_TASKS AND EXERCISES_
a) From the capital gains taxation text, list the four maximum federal income tax rates that apply to most net long-term capital gains income in tax year 2019.
b) Write the next part of the capital gains taxation text, picking up right after its final line.

_EXCERPT PROVIDED_
By Sean Williams, 651-296-5053
Christopher Kleman, 651-296-8959
Capital Gains Taxation
March 2019
What is capital gains income? What are short- and long-term capital gains?
When a taxpayer sells a capital asset, such as stocks, a home, or business assets, the difference between
the sale price and the asset’s tax basis is either a capital gain or a loss. The “tax basis” is usually what
the taxpayer invested in the asset, less any depreciation deductions claimed for business assets. Special
basis rules apply to assets received as a gift or inheritance.
The gain or loss on an asset held for more than one year is considered “long term.” If the taxpayer
disposes of an asset after holding it for a year or less, the gain or loss is “short term.”
How does the federal government tax capital gains income?
Four maximum federal income tax rates apply to most types of net long-term capital gains income in tax
year 2019 (these rates include the additional 3.8 percent tax on net investment income or NII):
0 percent for taxpayers in the 10 percent or 15 percent bracket (under $78,750 of federal
taxable income (FTI) for married joint filers)
15 percent for taxpayers above the 15 percent bracket but below the threshold for the tax
on NII (from $78,750 of FTI to $250,000 of modified adjusted gross income (MAGI) for
married joint filers)
18.8 percent for taxpayers subject to the tax on NII but not in the top bracket on ordinary
income (from $250,000 of MAGI to $488,850 of FTI for married joint filers)
23.8 percent for taxpayers in the top 37 percent bracket ($488,850 of FTI or higher for
married joint filers)
The net capital gain income that qualifies for the preferential rates is long-term capital gain after
subtracting both long-term capital losses and net short-term capital losses (i.e., in excess of short-term
capital gains). Short-term capital gains do not qualify for the preferential federal rates.
How does Minnesota tax capital gains income?
Minnesota includes all net capital gains income in taxable income and subjects it to the same tax rates
as apply to other income: 5.35, 7.05, 7.85, and 9.85 percent. Minnesota recognizes the federal
exclusions on the sale of the taxpayer’s home and the sale of qualified small business stock.
Are there higher or lower federal rates for certain kinds of income?
Three exceptions to the maximum federal rates apply:
Qualified small business stock. 50 percent to 100 percent of the gain on sale of qualified
small business stock is exempt, depending on when the stock was acquired; a 31.8 percent
maximum rate applies to any remaining gain
Collectibles. The net capital gain from selling collectibles (such as coins or art) is subject to a
maximum 31.8 percent rate
Section 1250 real property. The part of any net capital gain on property for which the
taxpayer claimed “additional depreciation” (Section 1250 real property) is taxed at a
maximum 28.8 percent rate
Capital Gains Taxation
How are gains from the sale of the taxpayer’s main home taxed?

_GIVEN DATA_
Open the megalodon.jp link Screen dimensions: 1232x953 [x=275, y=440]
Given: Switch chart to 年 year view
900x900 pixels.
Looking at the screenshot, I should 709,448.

_EXPECTED RESPONSES_
a) 0 percent, 15 percent, 18.8 percent, 23.8 percent

b)
Taxpayers may exclude up to $250,000 of gain on the sale of the home ($500,000 for married joint
filers), if they owned and used the homes as their principal residences for two out of the five years
before the sales. There is no limit to the number of times a taxpayer may claim this exclusion.
Can capital losses reduce ordinary income?
Up to $3,000 per year of capital losses can be deducted from ordinary income; losses over $3,000 are carried
forward to future tax years. Losses on personal use items, such as a home or car, are not deductible.
How do other states treat capital gains?
Nine states (Arkansas, Arizona, Hawaii, Montana, New Mexico, North Dakota, South Carolina, Vermont,
and Wisconsin) exclude a portion of long-term capital gains income, provide a lower rate, or allow a
credit. Massachusetts taxes short-term capital gains at a higher rate (12 percent) than long-term capital
gains. Of the states that impose individual income tax, 31 states including Minnesota do not provide
preferential treatment for capital gains income; some provide special treatment for capital gains income
from certain types of assets.
What are the income levels, filing types, and ages of Minnesota residents who
have capital gains income?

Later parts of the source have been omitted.